Lopetegui despierta de su sueño en Oporto


Lopetegui es uno de los entrenadores que más de cerca he seguido su carrera. No porque me pareciese digna de estudio sino porque es de esa clase de técnicos a los que se ve desde lejos que son muy limitados. Como Míchel.

Siempre he tenido una intuición muy clara sobre su capacidad para dirigir a un equipo. Pésima fue su primera experiencia en los banquillos en la categoría de bronce al frente del Rayo Vallecano, pero la inexperiencia, la novatada, fue quién respondió por aquel Lopetegui. Como Míchel.

Luego vendría el banquillo del Castilla donde cualquier equipito de Segunda B bien trabajado lo bailaba. Jugadores como Mosquera, Alberto Bueno, Szalai, Fran Rico, Marcos Alonso, Antonio Adán o Mateos sólo sirvieron para terminar en la sexta posición. Lo que sí le reconozco a Lopetegui de aquella época fue la voluntad en sacar a jugadores del C y del Juvenil. Gente joven y con mucha calidad pero nefastos resultados en un buen filial blanco. Como Míchel.

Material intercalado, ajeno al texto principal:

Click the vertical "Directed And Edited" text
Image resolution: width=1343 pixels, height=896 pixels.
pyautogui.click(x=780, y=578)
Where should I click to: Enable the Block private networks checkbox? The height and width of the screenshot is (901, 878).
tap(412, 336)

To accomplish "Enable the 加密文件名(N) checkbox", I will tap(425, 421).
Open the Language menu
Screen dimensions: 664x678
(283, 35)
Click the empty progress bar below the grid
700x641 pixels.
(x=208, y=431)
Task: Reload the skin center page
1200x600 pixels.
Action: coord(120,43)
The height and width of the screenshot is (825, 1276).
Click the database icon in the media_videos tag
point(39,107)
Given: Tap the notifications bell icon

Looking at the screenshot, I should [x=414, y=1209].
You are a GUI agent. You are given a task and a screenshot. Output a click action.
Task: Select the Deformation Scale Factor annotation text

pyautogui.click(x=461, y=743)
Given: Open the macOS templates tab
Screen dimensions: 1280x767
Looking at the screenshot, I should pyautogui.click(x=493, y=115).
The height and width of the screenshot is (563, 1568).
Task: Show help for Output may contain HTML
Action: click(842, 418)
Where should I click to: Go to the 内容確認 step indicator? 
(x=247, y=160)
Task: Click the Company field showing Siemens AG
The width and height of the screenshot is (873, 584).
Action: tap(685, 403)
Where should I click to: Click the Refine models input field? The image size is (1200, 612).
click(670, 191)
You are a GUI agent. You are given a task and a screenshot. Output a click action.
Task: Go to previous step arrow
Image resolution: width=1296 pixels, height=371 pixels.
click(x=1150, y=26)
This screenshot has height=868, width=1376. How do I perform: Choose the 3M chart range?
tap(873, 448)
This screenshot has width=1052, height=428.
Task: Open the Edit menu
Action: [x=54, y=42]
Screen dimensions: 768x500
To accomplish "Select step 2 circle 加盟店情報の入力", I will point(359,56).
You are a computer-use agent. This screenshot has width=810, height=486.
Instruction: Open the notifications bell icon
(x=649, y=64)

Sus continuos fracasos sirvieron para ir progresando hacia el fútbol profesional. Como Míchel, Y después de unos cuantos años agazapados en la Real Federación Española de Fútbol al frente de la Sub-19 y luego Sub-21 llegó el bombazo, una sorpresa mayúscula: el Oporto.

Un club que años atrás, sin saber muy bien cómo, pasó de ser dirigido por Mourinho a Víctor Fernández y que con Vilas-Boas parecían haber reconducido el rumbo. La apuesta por Lopetegui era mucho más que arriesgada: era una aventura en barco donde el patrón tenía la ele. Si se hubiesen decantado por Míchel no hubieran elegido tan mal.